Output every line of the rows below as a JSON array of strings, one string per line, omitting blank lines and leaving out the pictures.

*** Exercise material

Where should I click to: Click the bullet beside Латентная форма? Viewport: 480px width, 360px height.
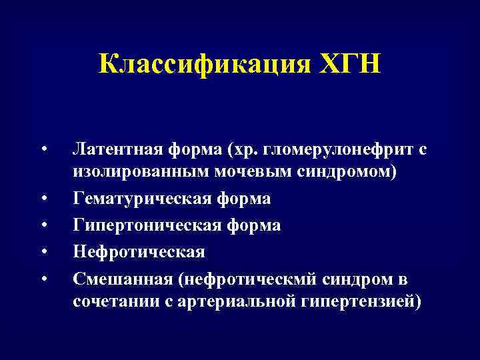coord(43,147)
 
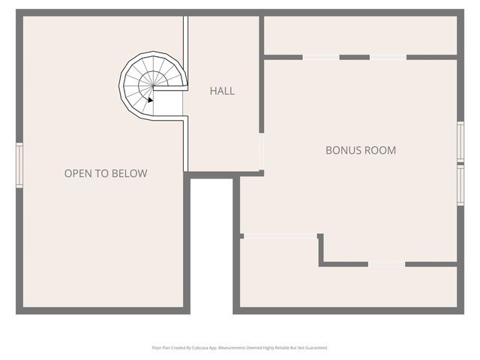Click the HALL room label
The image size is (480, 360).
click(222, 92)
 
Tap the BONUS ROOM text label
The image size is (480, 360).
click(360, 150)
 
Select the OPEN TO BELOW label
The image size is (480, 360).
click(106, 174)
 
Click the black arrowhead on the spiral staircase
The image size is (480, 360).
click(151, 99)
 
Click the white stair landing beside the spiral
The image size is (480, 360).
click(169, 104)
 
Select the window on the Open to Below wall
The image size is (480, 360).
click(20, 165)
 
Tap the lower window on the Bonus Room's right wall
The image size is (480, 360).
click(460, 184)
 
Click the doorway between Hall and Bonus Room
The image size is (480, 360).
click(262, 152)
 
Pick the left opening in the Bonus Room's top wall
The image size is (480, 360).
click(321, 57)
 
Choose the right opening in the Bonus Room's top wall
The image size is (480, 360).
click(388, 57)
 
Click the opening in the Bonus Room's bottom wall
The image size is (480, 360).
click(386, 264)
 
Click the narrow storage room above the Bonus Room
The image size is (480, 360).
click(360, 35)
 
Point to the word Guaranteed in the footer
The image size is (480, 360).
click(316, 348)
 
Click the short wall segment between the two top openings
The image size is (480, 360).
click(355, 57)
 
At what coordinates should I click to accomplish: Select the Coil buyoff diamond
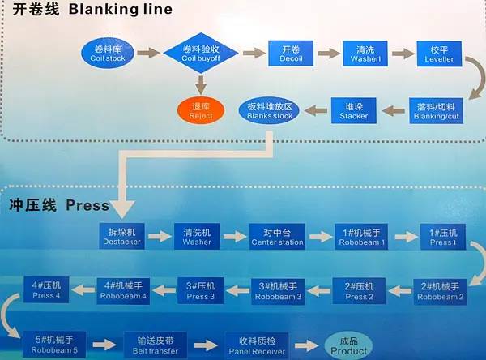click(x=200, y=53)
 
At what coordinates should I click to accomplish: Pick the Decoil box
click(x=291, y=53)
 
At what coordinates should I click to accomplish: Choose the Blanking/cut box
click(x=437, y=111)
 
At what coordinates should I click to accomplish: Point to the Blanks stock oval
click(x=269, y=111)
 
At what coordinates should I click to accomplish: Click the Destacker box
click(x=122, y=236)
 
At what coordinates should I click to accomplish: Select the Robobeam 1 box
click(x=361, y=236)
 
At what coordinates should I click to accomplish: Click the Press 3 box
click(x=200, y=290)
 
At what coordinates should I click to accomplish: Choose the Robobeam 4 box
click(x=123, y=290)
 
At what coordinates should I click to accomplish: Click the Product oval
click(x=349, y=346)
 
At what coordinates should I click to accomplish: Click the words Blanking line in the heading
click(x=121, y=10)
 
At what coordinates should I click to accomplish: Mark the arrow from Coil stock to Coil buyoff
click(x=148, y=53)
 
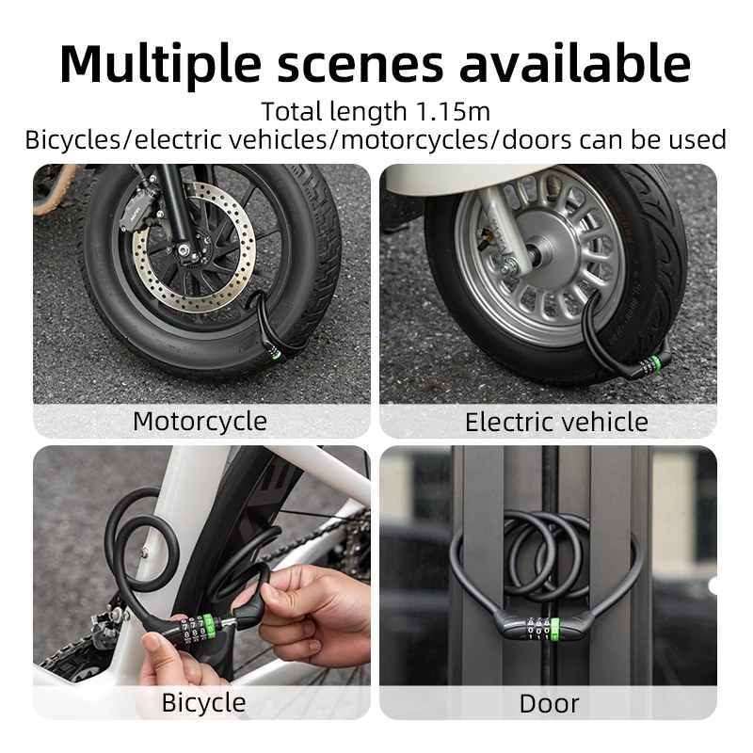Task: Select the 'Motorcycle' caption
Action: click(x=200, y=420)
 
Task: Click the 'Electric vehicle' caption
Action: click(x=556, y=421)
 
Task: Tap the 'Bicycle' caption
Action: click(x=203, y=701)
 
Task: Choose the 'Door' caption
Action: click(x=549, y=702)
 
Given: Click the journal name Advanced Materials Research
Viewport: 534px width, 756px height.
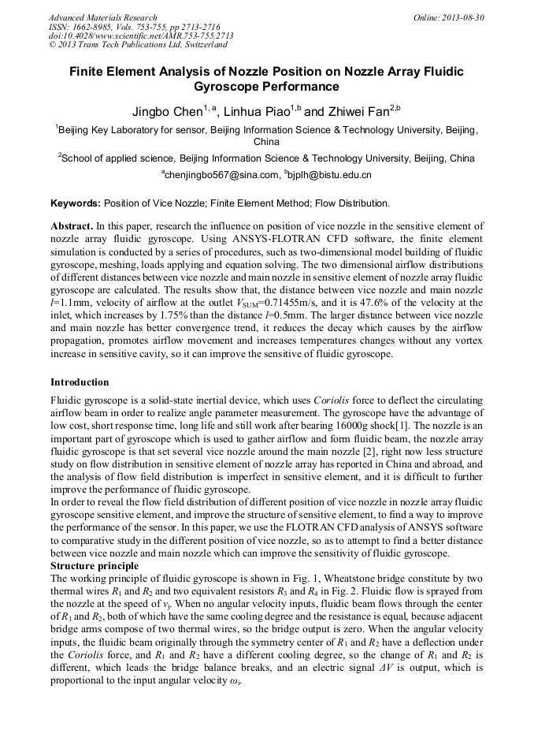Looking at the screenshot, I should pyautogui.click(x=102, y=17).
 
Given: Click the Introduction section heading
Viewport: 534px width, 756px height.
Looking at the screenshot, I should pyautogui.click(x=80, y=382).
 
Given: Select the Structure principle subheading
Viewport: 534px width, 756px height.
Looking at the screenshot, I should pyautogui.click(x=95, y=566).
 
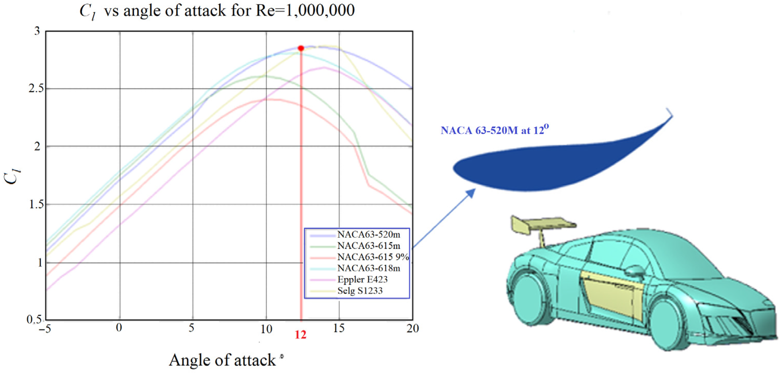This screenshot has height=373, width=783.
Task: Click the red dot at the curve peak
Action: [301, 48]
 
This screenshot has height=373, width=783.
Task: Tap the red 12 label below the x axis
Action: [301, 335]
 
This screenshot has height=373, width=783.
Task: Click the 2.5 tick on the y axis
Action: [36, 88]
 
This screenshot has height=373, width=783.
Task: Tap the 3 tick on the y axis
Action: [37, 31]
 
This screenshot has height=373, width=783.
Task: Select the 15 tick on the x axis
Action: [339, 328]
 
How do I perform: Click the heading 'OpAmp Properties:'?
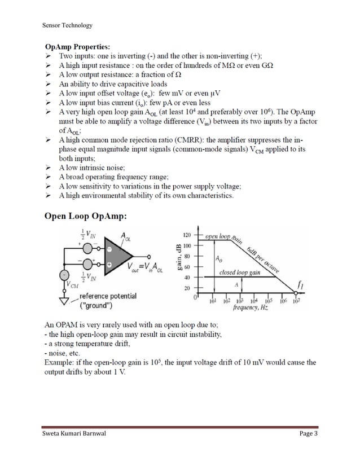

******

• _Output for this task_
[
  "Where should I click to: Click the bullet beside Латентная форма? Viewport: 480px width, 360px height.",
  "coord(43,147)",
  "Click the HALL room label",
  "The image size is (480, 360).",
  "click(222, 92)",
  "Tap the BONUS ROOM text label",
  "The image size is (480, 360).",
  "click(360, 150)",
  "Select the OPEN TO BELOW label",
  "The image size is (480, 360).",
  "click(106, 174)",
  "Click the black arrowhead on the spiral staircase",
  "The image size is (480, 360).",
  "click(151, 99)",
  "Click the white stair landing beside the spiral",
  "The image size is (480, 360).",
  "click(169, 104)",
  "Select the window on the Open to Below wall",
  "The image size is (480, 360).",
  "click(20, 165)",
  "Tap the lower window on the Bonus Room's right wall",
  "The image size is (480, 360).",
  "click(460, 184)",
  "Click the doorway between Hall and Bonus Room",
  "The image size is (480, 360).",
  "click(262, 152)",
  "Pick the left opening in the Bonus Room's top wall",
  "The image size is (480, 360).",
  "click(321, 57)",
  "Choose the right opening in the Bonus Room's top wall",
  "The image size is (480, 360).",
  "click(388, 57)",
  "Click the opening in the Bonus Room's bottom wall",
  "The image size is (480, 360).",
  "click(386, 264)",
  "Click the narrow storage room above the Bonus Room",
  "The image size is (480, 360).",
  "click(360, 35)",
  "Point to the word Guaranteed in the footer",
  "The image size is (480, 360).",
  "click(316, 348)",
  "Click the short wall segment between the two top openings",
  "The image size is (480, 360).",
  "click(355, 57)",
  "At what coordinates should I click to accomplish: Select the Coil buyoff diamond",
  "click(x=200, y=53)",
  "At what coordinates should I click to accomplish: Pick the Decoil box",
  "click(x=291, y=53)",
  "At what coordinates should I click to accomplish: Choose the Blanking/cut box",
  "click(x=437, y=111)",
  "At what coordinates should I click to accomplish: Point to the Blanks stock oval",
  "click(x=269, y=111)",
  "At what coordinates should I click to accomplish: Click the Destacker box",
  "click(x=122, y=236)",
  "At what coordinates should I click to accomplish: Select the Robobeam 1 box",
  "click(x=361, y=236)",
  "At what coordinates should I click to accomplish: Click the Press 3 box",
  "click(x=200, y=290)",
  "At what coordinates should I click to accomplish: Choose the Robobeam 4 box",
  "click(x=123, y=290)",
  "At what coordinates should I click to accomplish: Click the Product oval",
  "click(x=349, y=346)",
  "At what coordinates should I click to accomplish: Click the words Blanking line in the heading",
  "click(x=121, y=10)",
  "At what coordinates should I click to accomplish: Mark the arrow from Coil stock to Coil buyoff",
  "click(x=148, y=53)",
  "Task: Select the 'Motorcycle' caption",
  "Action: click(x=200, y=420)",
  "Task: Click the 'Electric vehicle' caption",
  "Action: click(x=556, y=421)",
  "Task: Tap the 'Bicycle' caption",
  "Action: click(x=203, y=701)",
  "Task: Choose the 'Door' caption",
  "Action: click(x=549, y=702)",
  "Given: Click the journal name Advanced Materials Research",
  "Viewport: 534px width, 756px height.",
  "Looking at the screenshot, I should pyautogui.click(x=102, y=17).",
  "Given: Click the Introduction section heading",
  "Viewport: 534px width, 756px height.",
  "Looking at the screenshot, I should pyautogui.click(x=80, y=382).",
  "Given: Select the Structure principle subheading",
  "Viewport: 534px width, 756px height.",
  "Looking at the screenshot, I should pyautogui.click(x=95, y=566).",
  "This screenshot has height=373, width=783.",
  "Task: Click the red dot at the curve peak",
  "Action: [301, 48]",
  "This screenshot has height=373, width=783.",
  "Task: Tap the red 12 label below the x axis",
  "Action: [301, 335]",
  "This screenshot has height=373, width=783.",
  "Task: Click the 2.5 tick on the y axis",
  "Action: [36, 88]",
  "This screenshot has height=373, width=783.",
  "Task: Tap the 3 tick on the y axis",
  "Action: [37, 31]",
  "This screenshot has height=373, width=783.",
  "Task: Select the 15 tick on the x axis",
  "Action: [339, 328]",
  "How do I perform: Click the heading 'OpAmp Properties:'?"
]